Tuesday, September 29, 2015
What to Make of the VW Crisis?
I was never much of a Diesel fan. It was the turbo lag in a 2009 VW Golf that got me in trouble in Leipzig and resulted in the car being totaled. But what to make of this episode now in 2015?
First and foremost, we must recognize that with the development of electronic and computer controls related to the internal combustion engine and diesel powered automobiles (which has taken place gradually over the past 20 years or so), there are all kinds of new threats to vehicles that consumers cannot adequately sense or measure. What I mean here is that the owner/driver is so removed or detached the the technology he or she owns because of digital technological systems, that personal control over the car has been for all intents and purposes lost. My 1971 Porsche 911 and even my 1985 Toyota Corolla have carburetors, and for the most part I can control their performance and emissions by turning idle and mixture screws, setting timing, and ensuring the vacuum systems operate correctly. Not so on todays cars, including the diesels. They are black boxes, programmed by geeks, and not to be touched by a shade tree mechanic. Far from autonomous technologies, they are the product of a "democratic centralism" that secedes operation and assumes a kind of technological virtue to the manufacturer whose software is incomprehensible to all but a handful of engineers and computer scientists. In fact, consumers have no way of really knowing what their vehicles are all about.

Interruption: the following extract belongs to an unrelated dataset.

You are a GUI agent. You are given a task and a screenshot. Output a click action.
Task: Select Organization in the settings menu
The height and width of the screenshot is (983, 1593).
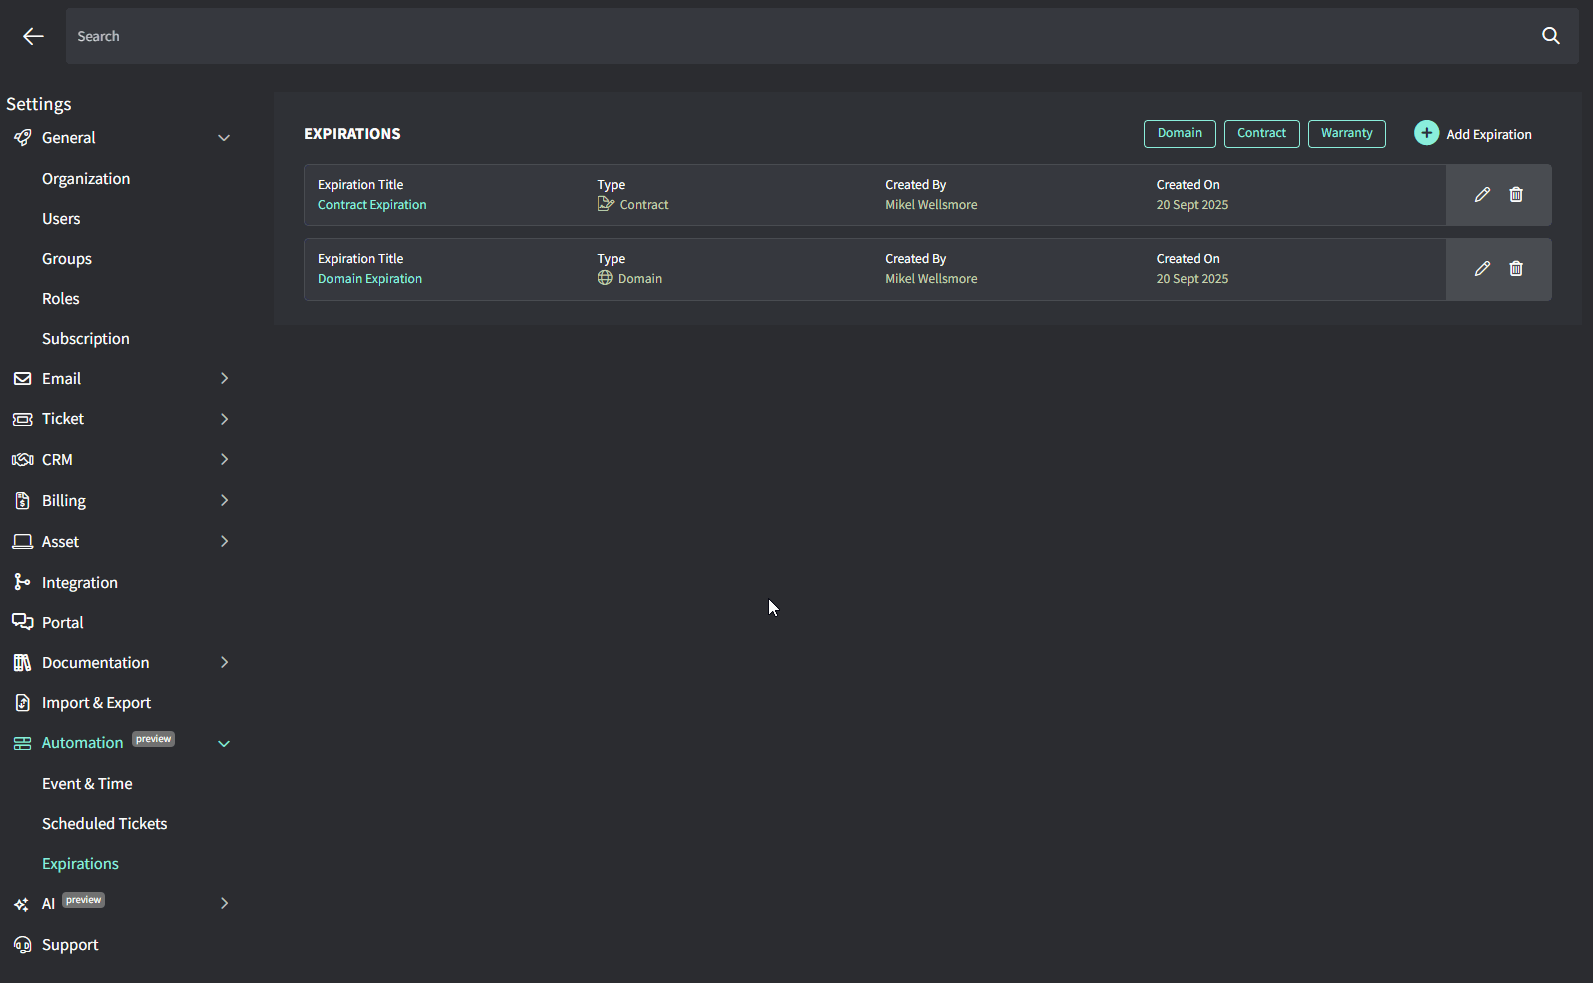[86, 179]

Much has been said about VW's dishonesty. And it may be that many more of the auto manufacturers practiced similar kinds of strategies to get around government regulators. After all, don't they assume that they are smarter than EPA technicians? It would seem that VW engineers are cats, and EPA analytical chemists are mice?
Is the VW brand hurt beyond repair? Doubtful. If a better product is made, people will buy it. Reminder -- the original bug was Hitler's car! Diesels now on the decline -- and that is a huge hit for European sales. To put the blame on Martin Winterkorn perhaps specious until investigations are conducted and blame is assigned based on concrete evidence.
Will this be the opening that the green manufacturers like Google are waiting for? Maybe, but petroleum prices need to rise before alternative technologies will flourish.
What does all this dishonesty do for air quality? Yes, some 125+ deaths is the result according to risk experts. And our air (and water for that matter) remains in stress. In sum, the price of our prosperity lead to insults to our public health.